Study design. The authors conducted a retrospective, matched cohort study.
Setting. The study was completed at Assaf Harofeh Medical Center, Zerifin, Israel, and it was approved by the medical center’s institutional review board.
Selection criteria. The authors retrospectively obtained patient record data from January 31, 2008, to March 30, 2013. Pediatric patients with burns under 18 years of age who suffered mainly from partial-thickness burns > 1% total body surface area (TBSA) and required hospitalization in the Pediatric Surgical Department were included. Patients were excluded if they required surgery during hospitalization, were transferred to a tertiary burn center, or received treatment different from the topical burn dressing protocols compared in the present study. Overall, 40 patients were included in the control group and 40 in the SCD group.
Variables and data measurement. Baseline variables collected from each patient’s medical record consisted of age, gender, cause of burn, location of burn, and percent TBSA (%TBSA) at admission. Group matching was done using age, gender, and TBSA. Outcome variables documented per case included daily frequency of dressing changes, analgesic administration rate, type and dosage of analgesics, duration of hospitalization, infection of burn site during hospitalization, and adverse reactions to the dressing used. Possible confounding variables used for statistical analysis included age, sex, weight, ethnicity, TBSA, and burn cause; their potential effects were examined using a multivariate analysis.
Standard dressing protocol. Standard burn treatment included burn irrigation with 0.9% normal saline. Next, wet gauze soaked in 5% mafenide acetate solution was applied directly to the wound and covered with Vaseline Petroleum Gauze (Medtronic, Dublin, Ireland). The burn irrigation, mafenide acetate, and dressing were applied twice daily. Topical Synthomycine 3% (Teva Pharmaceutical Industries, Petah Tikva, Israel), used for more delicate areas such as the face, was administered twice daily. Petroleum gauze alone was preferred for areas with superficial partial-thickness burns.
Silver-coated dressing protocol. The SCD was introduced in the authors’ medical center in 2007. It is generally placed on partial-thickness burns following initial debridement in the emergency room (ER), and then covered with a nonocclusive secondary gauze dressing. Occasionally, the SCD was not placed immediately after debridement in the ER, but rather placed 1 or 2 days into hospitalization. The dressing was left adhered for about 1 week. Patients receiving a SCD were released with their existing closed dressing. Need for continued hospitalization was assessed by a plastic surgeon on a day-by-day basis based on the patient’s vital signs, subjective pain level, clinical burn appearance, and wound dressing capacity. Following discharge, patients in each group were given a follow-up appointment at the Plastic Surgery Outpatient Clinic 3 days later, where areas of early SCD detachment were removed. The remaining adherent SCD was left untouched until it spontaneously dissociated.
Analgesic treatment protocol. Standard burn treatment protocol included the use of analgesic medications and dressing changes for both groups. Analgesics used included acetaminophen, nonsteroidal anti-inflammatory drugs (NSAIDs), and opioids. Specific drugs and dosages included paracetamol 15 mg/kg, ibuprofen 10 mg/kg, oxycodone 0.1 to 0.2 mg/kg, and tramadol 1 mg/kg (max dose/6 hours did not exceed 50 mg). Generally, opioids were administered prior to dressing changes, whereas paracetamol and NSAIDs were given upon patient or parental request. Level of pain was assessed by the parents using the visual analog scale,26 and the dose of analgesia was adjusted accordingly.

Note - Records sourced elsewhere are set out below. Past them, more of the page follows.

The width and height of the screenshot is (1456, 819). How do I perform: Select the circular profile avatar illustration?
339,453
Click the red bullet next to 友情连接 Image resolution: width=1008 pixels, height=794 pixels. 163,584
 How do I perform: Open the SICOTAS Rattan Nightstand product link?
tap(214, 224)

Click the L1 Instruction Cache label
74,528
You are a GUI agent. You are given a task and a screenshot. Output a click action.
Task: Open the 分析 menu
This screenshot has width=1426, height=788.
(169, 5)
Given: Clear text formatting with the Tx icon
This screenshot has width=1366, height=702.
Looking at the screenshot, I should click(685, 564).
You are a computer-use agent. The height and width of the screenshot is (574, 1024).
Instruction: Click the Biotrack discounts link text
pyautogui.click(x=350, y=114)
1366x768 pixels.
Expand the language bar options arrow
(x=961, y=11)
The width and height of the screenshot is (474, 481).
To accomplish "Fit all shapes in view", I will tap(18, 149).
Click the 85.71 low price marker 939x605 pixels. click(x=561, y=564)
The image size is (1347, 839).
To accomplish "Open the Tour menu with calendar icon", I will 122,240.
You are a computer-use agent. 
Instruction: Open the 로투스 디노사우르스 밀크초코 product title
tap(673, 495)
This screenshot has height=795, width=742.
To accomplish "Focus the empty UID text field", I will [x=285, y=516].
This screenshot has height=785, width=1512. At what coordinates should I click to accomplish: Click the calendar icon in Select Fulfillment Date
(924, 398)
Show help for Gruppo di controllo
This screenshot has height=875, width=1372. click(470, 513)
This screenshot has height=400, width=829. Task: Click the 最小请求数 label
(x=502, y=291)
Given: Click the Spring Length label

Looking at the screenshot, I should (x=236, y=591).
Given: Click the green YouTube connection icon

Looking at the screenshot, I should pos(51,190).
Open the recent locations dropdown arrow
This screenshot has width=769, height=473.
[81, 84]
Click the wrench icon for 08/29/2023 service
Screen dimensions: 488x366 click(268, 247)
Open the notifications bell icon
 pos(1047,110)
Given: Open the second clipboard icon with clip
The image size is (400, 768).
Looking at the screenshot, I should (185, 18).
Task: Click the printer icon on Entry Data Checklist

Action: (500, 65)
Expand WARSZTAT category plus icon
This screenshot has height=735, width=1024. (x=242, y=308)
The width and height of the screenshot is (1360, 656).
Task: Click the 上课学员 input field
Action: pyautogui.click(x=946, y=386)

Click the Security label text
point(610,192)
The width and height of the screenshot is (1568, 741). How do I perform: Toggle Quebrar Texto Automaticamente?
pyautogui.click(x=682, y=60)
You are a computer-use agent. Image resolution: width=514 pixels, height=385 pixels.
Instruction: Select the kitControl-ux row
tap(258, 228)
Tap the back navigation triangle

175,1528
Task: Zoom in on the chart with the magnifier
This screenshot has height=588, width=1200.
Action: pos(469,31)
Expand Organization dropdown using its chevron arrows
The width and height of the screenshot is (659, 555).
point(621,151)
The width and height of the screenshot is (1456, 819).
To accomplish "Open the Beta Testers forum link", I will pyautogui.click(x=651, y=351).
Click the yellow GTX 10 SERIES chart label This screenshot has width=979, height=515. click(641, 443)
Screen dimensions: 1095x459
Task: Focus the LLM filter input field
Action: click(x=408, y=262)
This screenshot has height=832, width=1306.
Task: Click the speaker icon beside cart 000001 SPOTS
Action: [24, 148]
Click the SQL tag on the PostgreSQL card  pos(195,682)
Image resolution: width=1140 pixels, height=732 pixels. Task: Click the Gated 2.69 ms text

Sample size calculation. Sample size was calculated using G*Power Statistical Power Analysis Version 3.1.4 (Heinrich-Heine-Universität Düsseldorf, Düsseldorf, Germany). An average opiate daily dose of 0.2 mg with a standard deviation ± 0.15 mg based on previous hospitalization data was assumed. Sample size was calculated for alpha = 0.05 and power = 80%. To find a 50% decrease in average opiate daily dose, 37 cases in each group (based on the t-test) were needed. The authors added 10% for potentially unaccounted cases to the goal sample and reached 40 cases in each group.
Statistical methods. Statistical analysis was conducted using SPSS software Version 18 (SPSS Inc, Chicago, IL). Continuous variables were presented as averages and standard deviations and were compared using the independent Student’s t-test. Differences in categorical variables were calculated with Pearson’s chi-squared test or Fisher’s exact test. Multivariate analysis was performed using a linear regression model to assess independent predictors of outcome variables and control for potential confounders.